One strategy for recouping lost fuel tax revenue is to implement additional registration fees on EVs. As of October 2021, thirty states have introduced annual fees ranging from $50 to over $200 designed to offset lost fuel tax revenue. Most of these fees are going to state’s general transportation funds, but some states are using portions of the proceeds to expand their EV charging networks.

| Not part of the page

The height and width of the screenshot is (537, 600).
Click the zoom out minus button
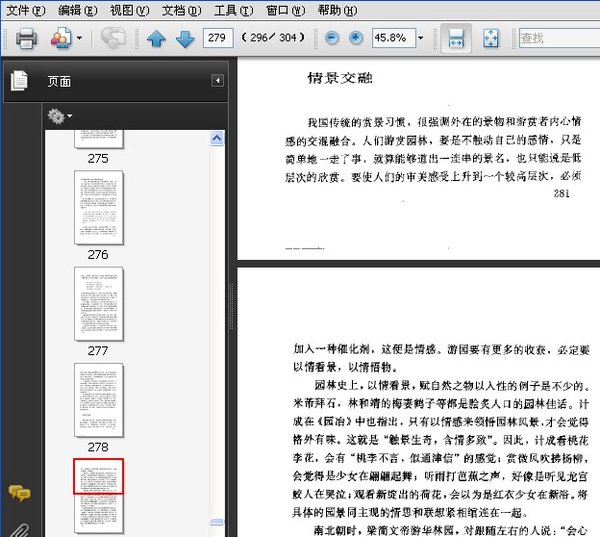332,39
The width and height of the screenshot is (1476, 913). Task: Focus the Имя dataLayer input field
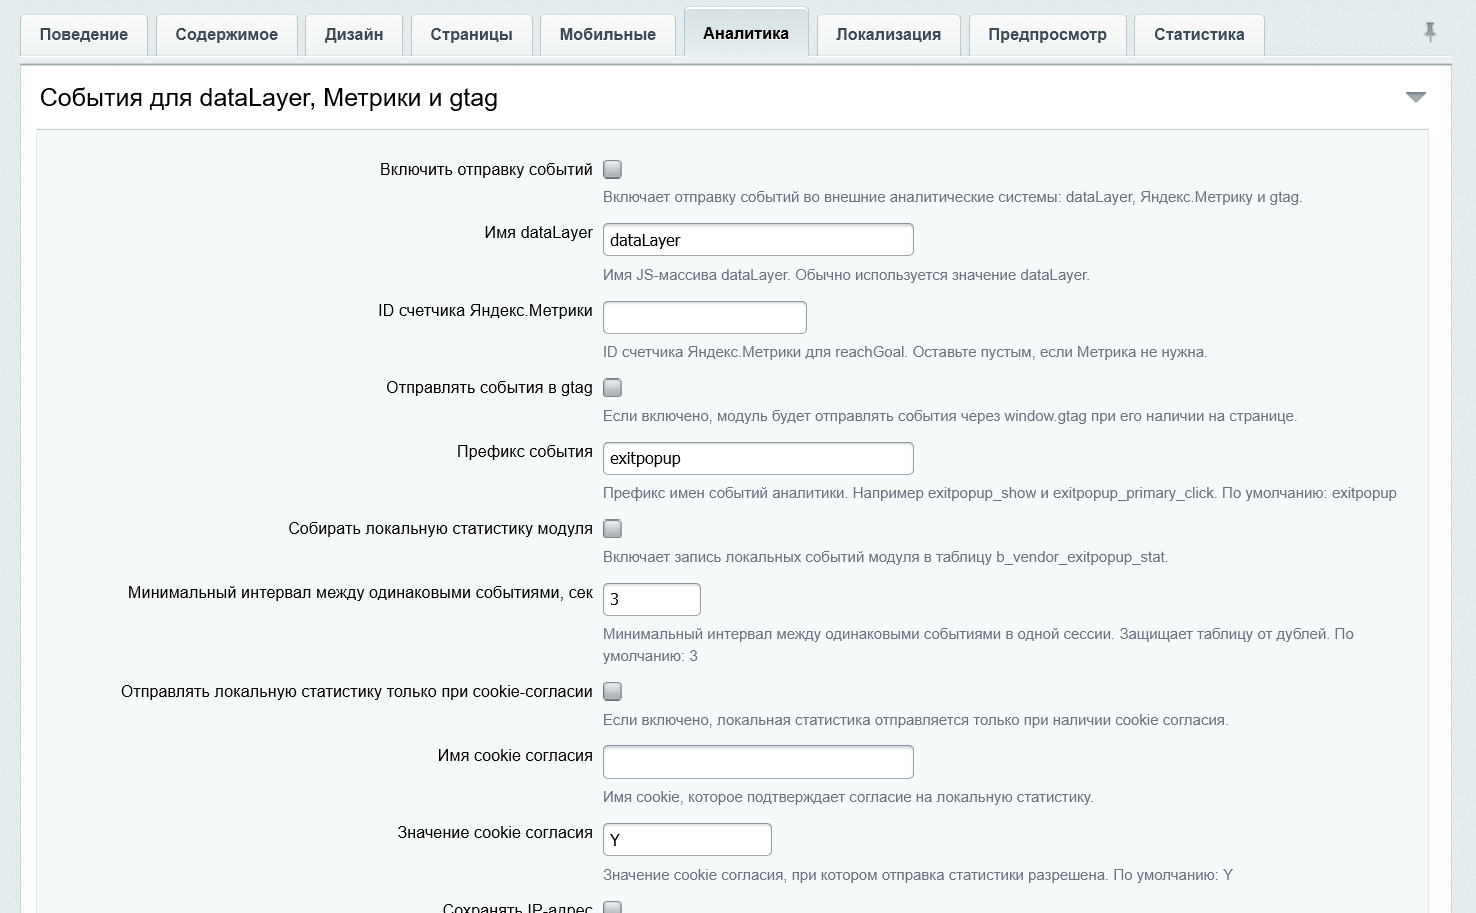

Another strategy is to charge drivers based on the number of miles they drive. Mileage-based user fees would allow the government to charge each driver based on their individual Vehicle Miles Traveled (VMT), regardless of whether they use an EV or gas-powered vehicle. This would not only help bridge the revenue gap created by lost fuel tax revenue but would also reward drivers who choose alternative transportation methods. The strategy has been endorsed by U.S. Secretary of Transportation Pete Buttigieg and there is funding in the federal Infrastructure Investment and Jobs Act (IIJA) to launch a mileage-based user fee pilot program. This program will spend $10 million between 2022-2026 on local and state-level pilots that use volunteers to test VMT collection tools, revenue collection methodologies, and public-awareness campaigns.
Overall, the tension between encouraging the adoption of EVs and adequately funding surface transportation projects is just getting started. Added registration charges and mileage-based user fees may be two potential solutions, but a comprehensive funding strategy will be necessary sooner rather than later.